When talking about November’s Epilepsy Awareness Month, it’s clear that most people don’t know much about the disease beyond the idea that it’s some sort of brain condition. Beyond that, things get murky… at best. Here are four of the murkiest epilepsy beliefs, and the truth behind them!

Because epilepsy is (very basically) electricity in the brain that escapes its intended path, what we call “seizures” can look very different for different people. If the escaped electricity reaches areas of the brain that control movement, seizures might include muscle spasms. But that’s not always the case. According to the Epilepsy Foundation, the main kinds of seizures include tonic-clonic, absence, and atonic. These are technical names! But if you or someone you love has epilepsy, it’s worth visiting the Epilepsy Foundation page to learn more about the specific kind of seizure involved.

You’ve seen those warnings on amusement park rides or movies, things like “Warning! Flashing Lights May Cause Seizures!” In part, that’s true: In some people with epilepsy, special patterns of flashing lights may trigger brain activity that causes seizures, and in these cases, it’s important to take those flashing-lights warnings seriously! But only about 3 percent of people with epilepsy are “photosensitive,” meaning that their condition can be activated by light. Even in these cases, often many factors need to be just right (or just wrong…) to trigger a seizure, including the speed of the flashing light, its brightness, the color of the light, how flashes contrast with background lighting, distance, and whether a person’s eyes are open or closed.

The traditional wisdom was that if you saw someone having a seizure, you should put your wallet or a belt in their mouth, the belief being that the wallet would protect their tongue. And if you couldn’t get your wallet out in time, a finger would work, too. According to the American Academy of Neurology, that’s not such a good plan. Instead, if a person having an epileptic seizure becomes unconscious, you should roll that person to their side so that any vomit is not swallowed or inhaled, but never put anything in that person’s mouth. The risk of choking is much greater than the risk of tongue injury!

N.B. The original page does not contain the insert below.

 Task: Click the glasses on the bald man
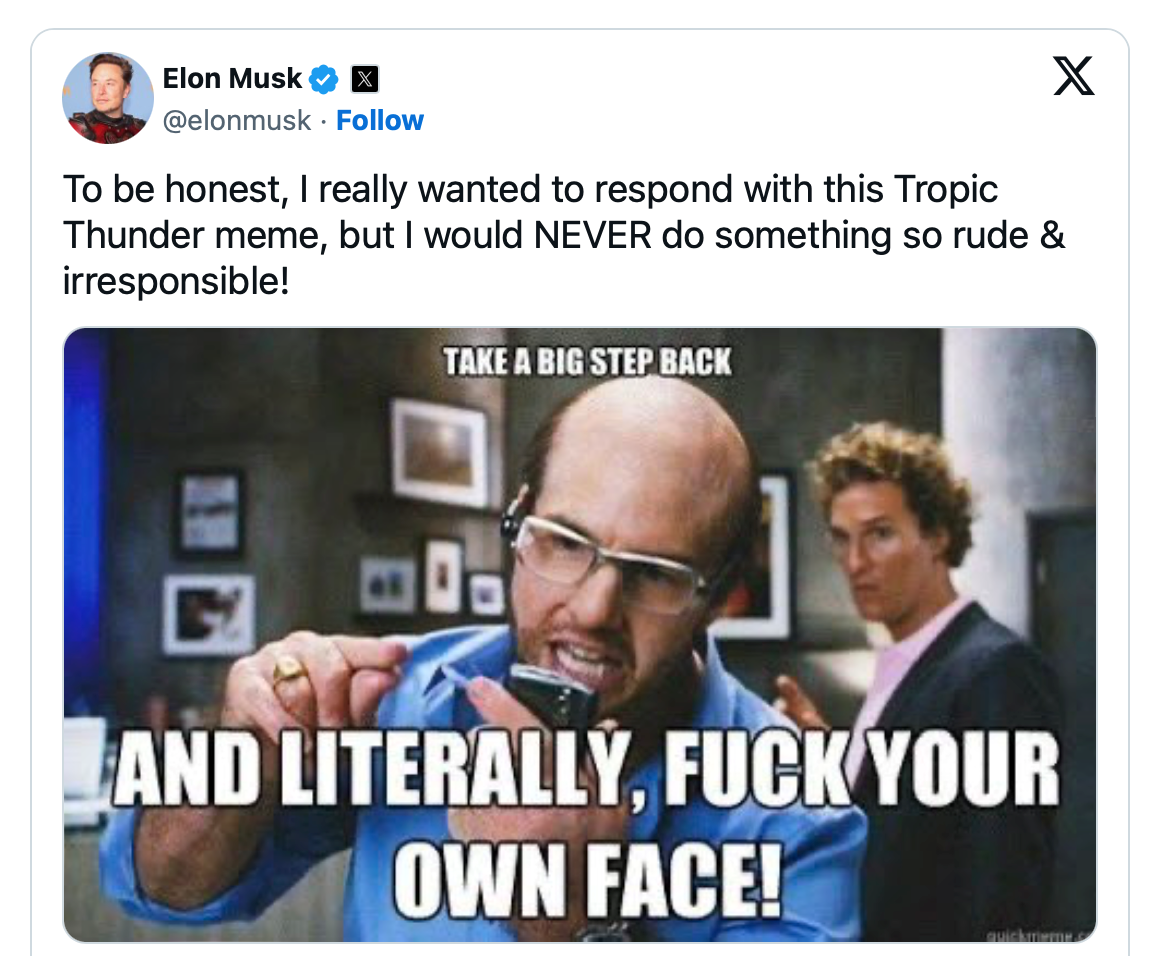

Because epilepsy comes in many shapes and forms, it’s easy to miss people with the condition. Even if a person’s seizures are violent, unless you know someone well, there’s a good chance you may simply not be around when a seizure happens. This means that it’s easy to imagine that epilepsy is rare, but that’s not the case at all. Every year, 150,000 Americans are diagnosed with epilepsy, making the lifetime risk about 1-in-26, and making epilepsy the fifth most common brain disorder after migraines, stroke, and Alzheimer’s.